(Collected data)
┌──

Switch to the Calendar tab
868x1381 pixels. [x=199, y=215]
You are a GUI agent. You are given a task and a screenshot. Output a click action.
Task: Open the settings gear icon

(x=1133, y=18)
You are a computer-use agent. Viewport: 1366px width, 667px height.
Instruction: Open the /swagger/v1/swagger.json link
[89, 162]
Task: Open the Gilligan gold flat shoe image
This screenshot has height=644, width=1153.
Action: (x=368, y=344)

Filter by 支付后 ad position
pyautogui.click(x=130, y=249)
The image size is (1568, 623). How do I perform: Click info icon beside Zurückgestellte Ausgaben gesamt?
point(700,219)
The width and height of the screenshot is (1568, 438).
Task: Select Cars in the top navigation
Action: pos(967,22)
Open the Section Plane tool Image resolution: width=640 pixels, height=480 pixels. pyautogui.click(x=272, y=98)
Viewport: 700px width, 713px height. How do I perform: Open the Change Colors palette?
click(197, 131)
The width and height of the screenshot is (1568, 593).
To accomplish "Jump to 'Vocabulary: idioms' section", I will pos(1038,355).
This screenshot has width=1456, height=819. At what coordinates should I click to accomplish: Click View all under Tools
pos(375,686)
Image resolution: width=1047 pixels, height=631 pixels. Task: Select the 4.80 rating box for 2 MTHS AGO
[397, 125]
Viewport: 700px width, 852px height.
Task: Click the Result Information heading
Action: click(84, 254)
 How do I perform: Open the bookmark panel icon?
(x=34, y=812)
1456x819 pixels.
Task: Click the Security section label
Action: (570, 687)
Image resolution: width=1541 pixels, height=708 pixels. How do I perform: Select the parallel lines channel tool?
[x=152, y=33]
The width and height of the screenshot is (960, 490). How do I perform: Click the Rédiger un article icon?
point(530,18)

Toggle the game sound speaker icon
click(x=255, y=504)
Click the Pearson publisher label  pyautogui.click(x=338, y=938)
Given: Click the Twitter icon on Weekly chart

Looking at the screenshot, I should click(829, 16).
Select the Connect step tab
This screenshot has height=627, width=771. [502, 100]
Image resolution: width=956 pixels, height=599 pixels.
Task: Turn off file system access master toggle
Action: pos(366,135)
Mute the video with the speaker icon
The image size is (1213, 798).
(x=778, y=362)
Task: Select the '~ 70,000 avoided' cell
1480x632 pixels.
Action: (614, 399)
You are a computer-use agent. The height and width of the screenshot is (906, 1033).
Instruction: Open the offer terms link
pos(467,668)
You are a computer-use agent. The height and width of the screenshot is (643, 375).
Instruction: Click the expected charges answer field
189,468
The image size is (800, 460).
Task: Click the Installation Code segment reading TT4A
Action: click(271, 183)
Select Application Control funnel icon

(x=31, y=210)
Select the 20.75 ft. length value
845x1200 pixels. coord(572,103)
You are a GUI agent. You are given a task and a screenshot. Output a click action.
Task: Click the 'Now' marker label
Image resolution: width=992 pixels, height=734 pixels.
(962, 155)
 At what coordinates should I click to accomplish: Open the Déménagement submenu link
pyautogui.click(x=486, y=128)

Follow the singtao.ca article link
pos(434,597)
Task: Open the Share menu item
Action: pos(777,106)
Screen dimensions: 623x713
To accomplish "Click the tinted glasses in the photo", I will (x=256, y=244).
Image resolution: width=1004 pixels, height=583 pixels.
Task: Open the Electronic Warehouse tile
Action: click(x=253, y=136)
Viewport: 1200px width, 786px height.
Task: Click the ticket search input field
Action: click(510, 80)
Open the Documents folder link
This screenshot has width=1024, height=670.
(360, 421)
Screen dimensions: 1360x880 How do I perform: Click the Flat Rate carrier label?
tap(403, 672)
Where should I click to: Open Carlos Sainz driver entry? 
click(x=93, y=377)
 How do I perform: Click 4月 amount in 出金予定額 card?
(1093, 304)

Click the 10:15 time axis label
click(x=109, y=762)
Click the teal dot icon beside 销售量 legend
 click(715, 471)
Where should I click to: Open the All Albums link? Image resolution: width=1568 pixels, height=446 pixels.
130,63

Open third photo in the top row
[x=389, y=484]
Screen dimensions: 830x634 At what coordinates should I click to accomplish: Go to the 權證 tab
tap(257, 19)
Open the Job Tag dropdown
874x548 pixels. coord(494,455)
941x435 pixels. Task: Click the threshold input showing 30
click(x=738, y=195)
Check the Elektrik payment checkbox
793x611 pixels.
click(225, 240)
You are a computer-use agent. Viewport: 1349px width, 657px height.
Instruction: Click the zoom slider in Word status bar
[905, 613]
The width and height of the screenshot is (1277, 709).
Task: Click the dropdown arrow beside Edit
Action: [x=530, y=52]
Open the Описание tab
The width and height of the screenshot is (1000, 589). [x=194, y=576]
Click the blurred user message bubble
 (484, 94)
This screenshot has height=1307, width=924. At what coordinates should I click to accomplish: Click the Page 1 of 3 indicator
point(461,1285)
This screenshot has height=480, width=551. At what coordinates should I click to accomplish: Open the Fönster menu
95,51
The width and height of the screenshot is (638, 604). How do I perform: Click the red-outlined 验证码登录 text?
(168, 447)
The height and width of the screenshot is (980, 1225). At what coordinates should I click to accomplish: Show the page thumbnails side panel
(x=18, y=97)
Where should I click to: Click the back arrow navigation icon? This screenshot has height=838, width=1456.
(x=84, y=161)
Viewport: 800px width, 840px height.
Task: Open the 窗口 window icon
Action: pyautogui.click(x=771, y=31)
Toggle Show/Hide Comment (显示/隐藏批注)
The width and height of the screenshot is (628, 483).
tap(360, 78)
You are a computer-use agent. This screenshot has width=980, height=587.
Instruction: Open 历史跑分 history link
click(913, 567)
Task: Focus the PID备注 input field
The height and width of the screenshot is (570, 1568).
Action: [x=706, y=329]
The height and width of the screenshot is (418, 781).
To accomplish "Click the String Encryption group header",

└──

The task |
Each record should come back exactly as written.

Result below |
Switch to the Calendar tab
868x1381 pixels. [x=199, y=215]
You are a GUI agent. You are given a task and a screenshot. Output a click action.
Task: Open the settings gear icon

(x=1133, y=18)
You are a computer-use agent. Viewport: 1366px width, 667px height.
Instruction: Open the /swagger/v1/swagger.json link
[89, 162]
Task: Open the Gilligan gold flat shoe image
This screenshot has height=644, width=1153.
Action: (x=368, y=344)

Filter by 支付后 ad position
pyautogui.click(x=130, y=249)
The image size is (1568, 623). How do I perform: Click info icon beside Zurückgestellte Ausgaben gesamt?
point(700,219)
The width and height of the screenshot is (1568, 438).
Task: Select Cars in the top navigation
Action: pos(967,22)
Open the Section Plane tool Image resolution: width=640 pixels, height=480 pixels. pyautogui.click(x=272, y=98)
Viewport: 700px width, 713px height. How do I perform: Open the Change Colors palette?
click(197, 131)
The width and height of the screenshot is (1568, 593).
To accomplish "Jump to 'Vocabulary: idioms' section", I will pos(1038,355).
This screenshot has width=1456, height=819. At what coordinates should I click to accomplish: Click View all under Tools
pos(375,686)
Image resolution: width=1047 pixels, height=631 pixels. Task: Select the 4.80 rating box for 2 MTHS AGO
[397, 125]
Viewport: 700px width, 852px height.
Task: Click the Result Information heading
Action: click(84, 254)
 How do I perform: Open the bookmark panel icon?
(x=34, y=812)
1456x819 pixels.
Task: Click the Security section label
Action: (570, 687)
Image resolution: width=1541 pixels, height=708 pixels. How do I perform: Select the parallel lines channel tool?
[x=152, y=33]
The width and height of the screenshot is (960, 490). How do I perform: Click the Rédiger un article icon?
point(530,18)

Toggle the game sound speaker icon
click(x=255, y=504)
Click the Pearson publisher label  pyautogui.click(x=338, y=938)
Given: Click the Twitter icon on Weekly chart

Looking at the screenshot, I should click(829, 16).
Select the Connect step tab
This screenshot has height=627, width=771. [502, 100]
Image resolution: width=956 pixels, height=599 pixels.
Task: Turn off file system access master toggle
Action: pos(366,135)
Mute the video with the speaker icon
The image size is (1213, 798).
(x=778, y=362)
Task: Select the '~ 70,000 avoided' cell
1480x632 pixels.
Action: (614, 399)
You are a computer-use agent. The height and width of the screenshot is (906, 1033).
Instruction: Open the offer terms link
pos(467,668)
You are a computer-use agent. The height and width of the screenshot is (643, 375).
Instruction: Click the expected charges answer field
189,468
The image size is (800, 460).
Task: Click the Installation Code segment reading TT4A
Action: click(271, 183)
Select Application Control funnel icon

(x=31, y=210)
Select the 20.75 ft. length value
845x1200 pixels. coord(572,103)
You are a GUI agent. You are given a task and a screenshot. Output a click action.
Task: Click the 'Now' marker label
Image resolution: width=992 pixels, height=734 pixels.
(962, 155)
 At what coordinates should I click to accomplish: Open the Déménagement submenu link
pyautogui.click(x=486, y=128)

Follow the singtao.ca article link
pos(434,597)
Task: Open the Share menu item
Action: pos(777,106)
Screen dimensions: 623x713
To accomplish "Click the tinted glasses in the photo", I will (x=256, y=244).
Image resolution: width=1004 pixels, height=583 pixels.
Task: Open the Electronic Warehouse tile
Action: click(x=253, y=136)
Viewport: 1200px width, 786px height.
Task: Click the ticket search input field
Action: click(510, 80)
Open the Documents folder link
This screenshot has width=1024, height=670.
(360, 421)
Screen dimensions: 1360x880 How do I perform: Click the Flat Rate carrier label?
tap(403, 672)
Where should I click to: Open Carlos Sainz driver entry? 
click(x=93, y=377)
 How do I perform: Click 4月 amount in 出金予定額 card?
(1093, 304)

Click the 10:15 time axis label
click(x=109, y=762)
Click the teal dot icon beside 销售量 legend
 click(715, 471)
Where should I click to: Open the All Albums link? Image resolution: width=1568 pixels, height=446 pixels.
130,63

Open third photo in the top row
[x=389, y=484]
Screen dimensions: 830x634 At what coordinates should I click to accomplish: Go to the 權證 tab
tap(257, 19)
Open the Job Tag dropdown
874x548 pixels. coord(494,455)
941x435 pixels. Task: Click the threshold input showing 30
click(x=738, y=195)
Check the Elektrik payment checkbox
793x611 pixels.
click(225, 240)
You are a computer-use agent. Viewport: 1349px width, 657px height.
Instruction: Click the zoom slider in Word status bar
[905, 613]
The width and height of the screenshot is (1277, 709).
Task: Click the dropdown arrow beside Edit
Action: [x=530, y=52]
Open the Описание tab
The width and height of the screenshot is (1000, 589). [x=194, y=576]
Click the blurred user message bubble
 (484, 94)
This screenshot has height=1307, width=924. At what coordinates should I click to accomplish: Click the Page 1 of 3 indicator
point(461,1285)
This screenshot has height=480, width=551. At what coordinates should I click to accomplish: Open the Fönster menu
95,51
The width and height of the screenshot is (638, 604). How do I perform: Click the red-outlined 验证码登录 text?
(168, 447)
The height and width of the screenshot is (980, 1225). At what coordinates should I click to accomplish: Show the page thumbnails side panel
(x=18, y=97)
Where should I click to: Click the back arrow navigation icon? This screenshot has height=838, width=1456.
(x=84, y=161)
Viewport: 800px width, 840px height.
Task: Open the 窗口 window icon
Action: pyautogui.click(x=771, y=31)
Toggle Show/Hide Comment (显示/隐藏批注)
The width and height of the screenshot is (628, 483).
tap(360, 78)
You are a computer-use agent. This screenshot has width=980, height=587.
Instruction: Open 历史跑分 history link
click(913, 567)
Task: Focus the PID备注 input field
The height and width of the screenshot is (570, 1568).
Action: [x=706, y=329]
The height and width of the screenshot is (418, 781).
To accomplish "Click the String Encryption group header",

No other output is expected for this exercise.